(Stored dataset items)
----

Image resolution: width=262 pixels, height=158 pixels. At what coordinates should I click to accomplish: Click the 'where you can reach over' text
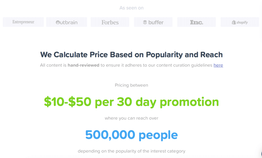(x=132, y=118)
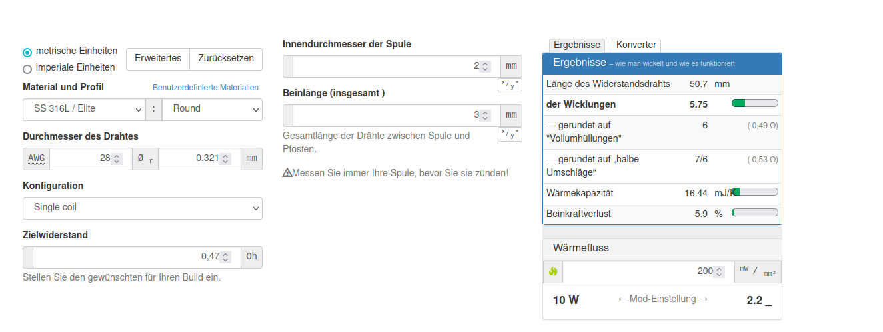The width and height of the screenshot is (883, 332).
Task: Click the flame icon in Wärmefluss
Action: point(553,271)

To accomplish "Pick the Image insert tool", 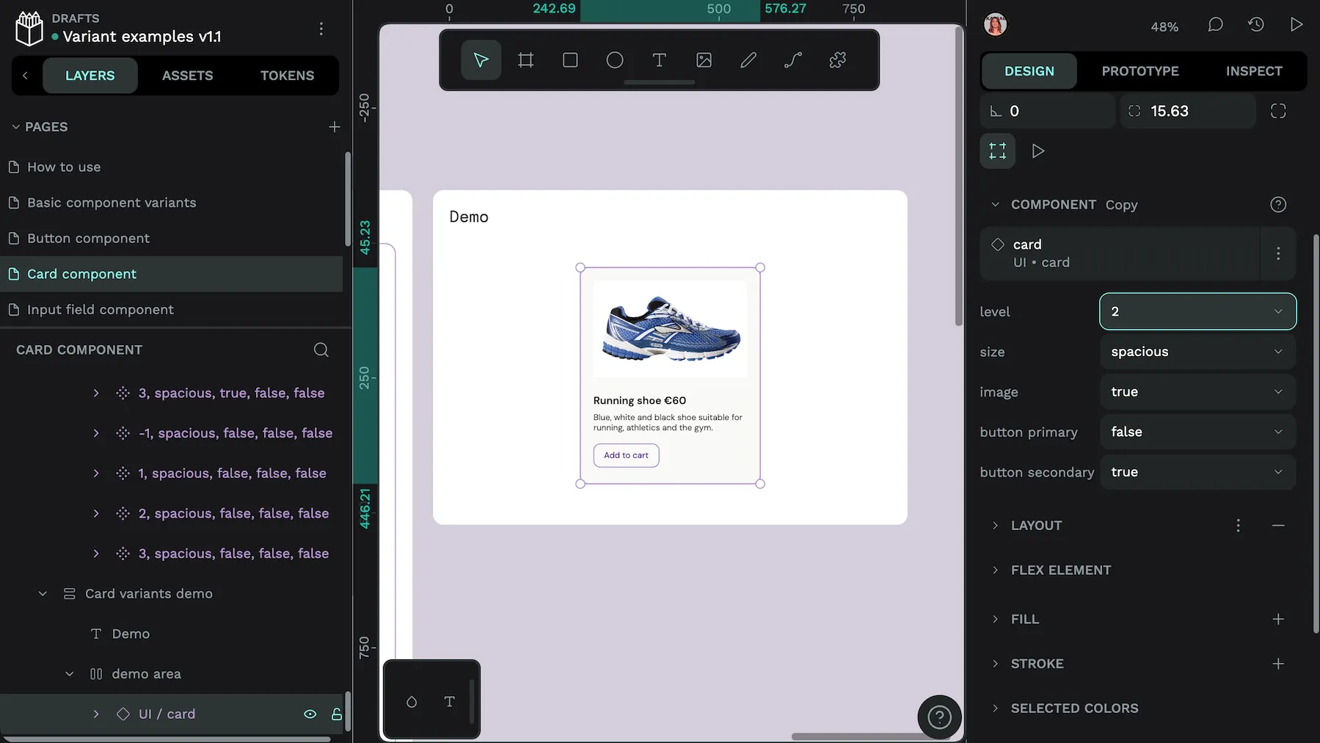I will pyautogui.click(x=704, y=60).
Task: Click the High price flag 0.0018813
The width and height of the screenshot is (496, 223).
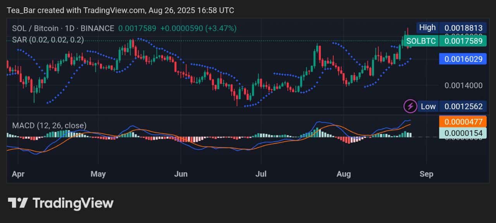Action: point(463,27)
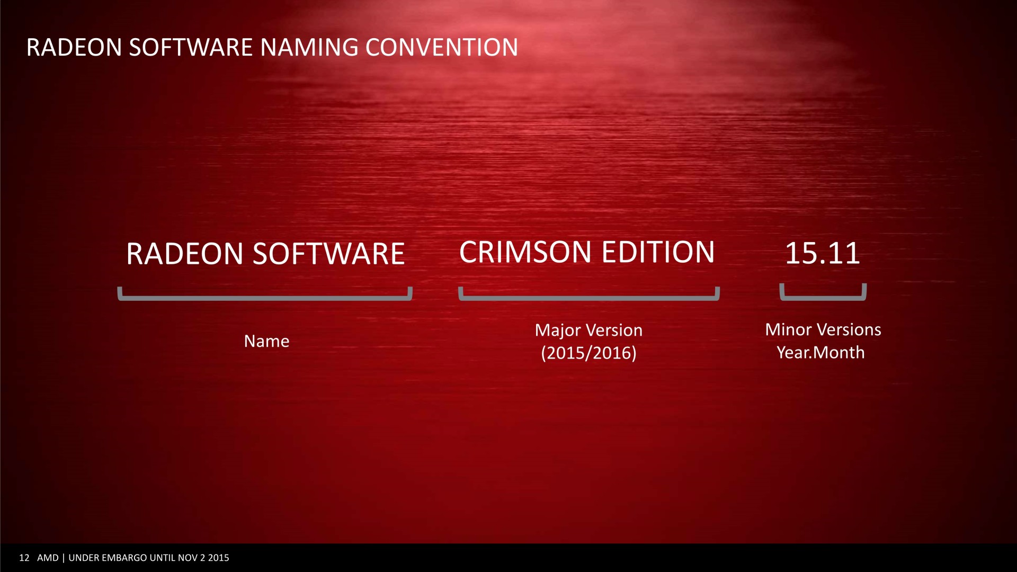The width and height of the screenshot is (1017, 572).
Task: Click the large SOFTWARE word beside RADEON
Action: coord(328,254)
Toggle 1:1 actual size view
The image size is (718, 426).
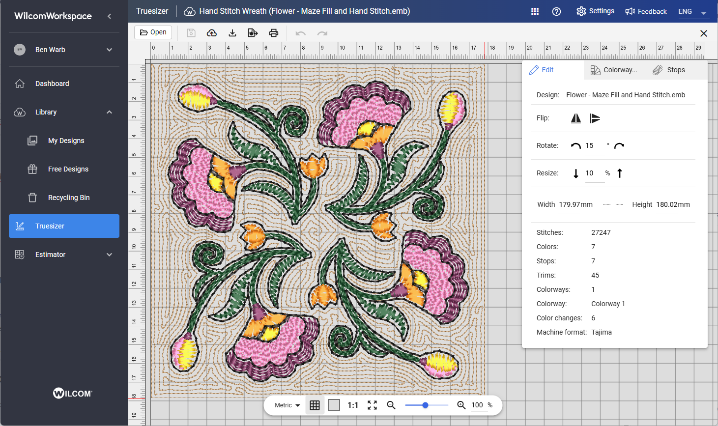click(x=353, y=405)
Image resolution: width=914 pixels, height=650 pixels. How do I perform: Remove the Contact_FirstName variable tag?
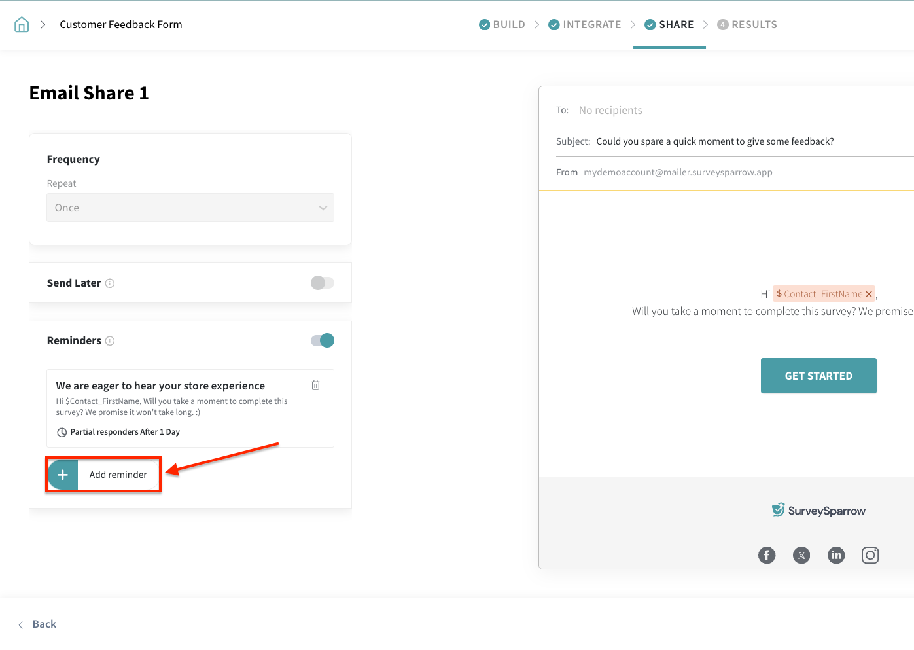(869, 295)
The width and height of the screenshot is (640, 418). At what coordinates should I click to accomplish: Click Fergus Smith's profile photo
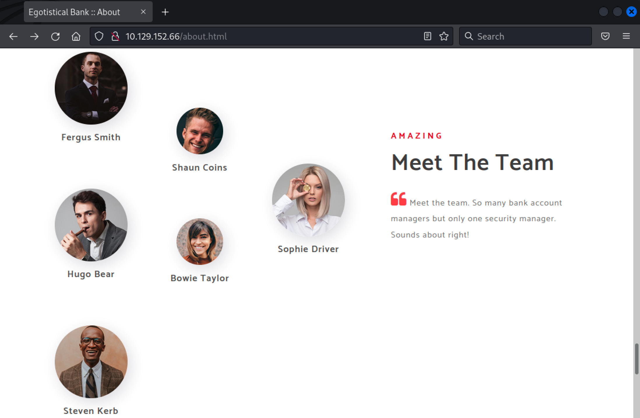[91, 88]
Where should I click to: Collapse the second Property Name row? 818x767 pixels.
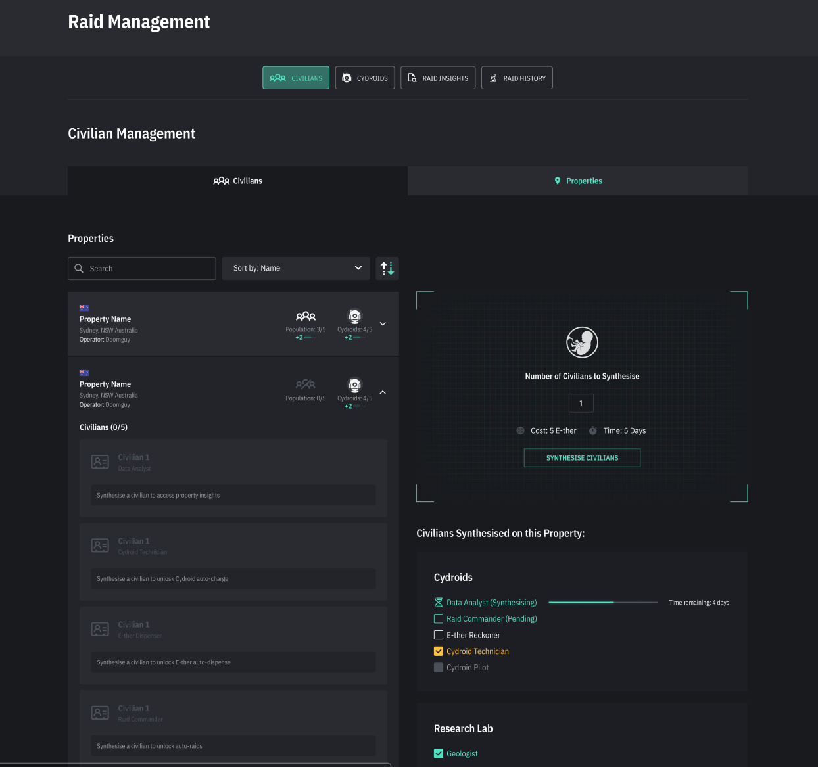pos(383,392)
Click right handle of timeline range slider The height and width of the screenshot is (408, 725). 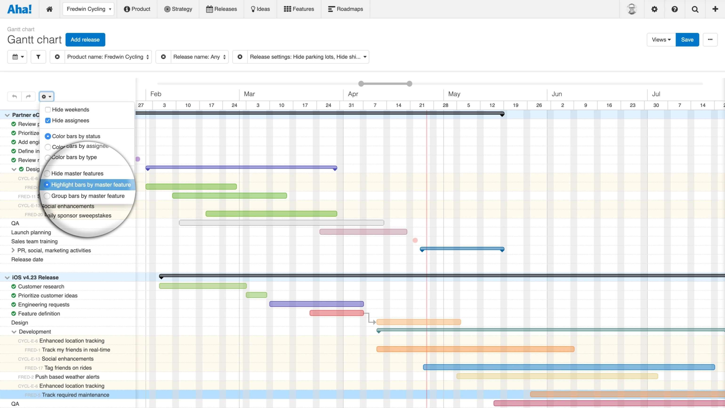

----

■ Written instruction
Quote verbatim the entries from the line containing "Task: Click the High price flag 0.0018813" through the final line of the entries, inclusive of both. Leave out the pictures.

■ Result below
Task: Click the High price flag 0.0018813
The width and height of the screenshot is (496, 223).
Action: point(463,27)
The width and height of the screenshot is (1017, 572).
Task: Click the large SOFTWARE word beside RADEON
Action: coord(328,254)
Toggle 1:1 actual size view
The image size is (718, 426).
click(x=353, y=405)
Image resolution: width=914 pixels, height=650 pixels. How do I perform: Remove the Contact_FirstName variable tag?
(869, 295)
The width and height of the screenshot is (640, 418). At what coordinates should I click to accomplish: Click Fergus Smith's profile photo
[91, 88]
Where should I click to: Collapse the second Property Name row? 818x767 pixels.
pos(383,392)
Click right handle of timeline range slider The height and width of the screenshot is (408, 725). 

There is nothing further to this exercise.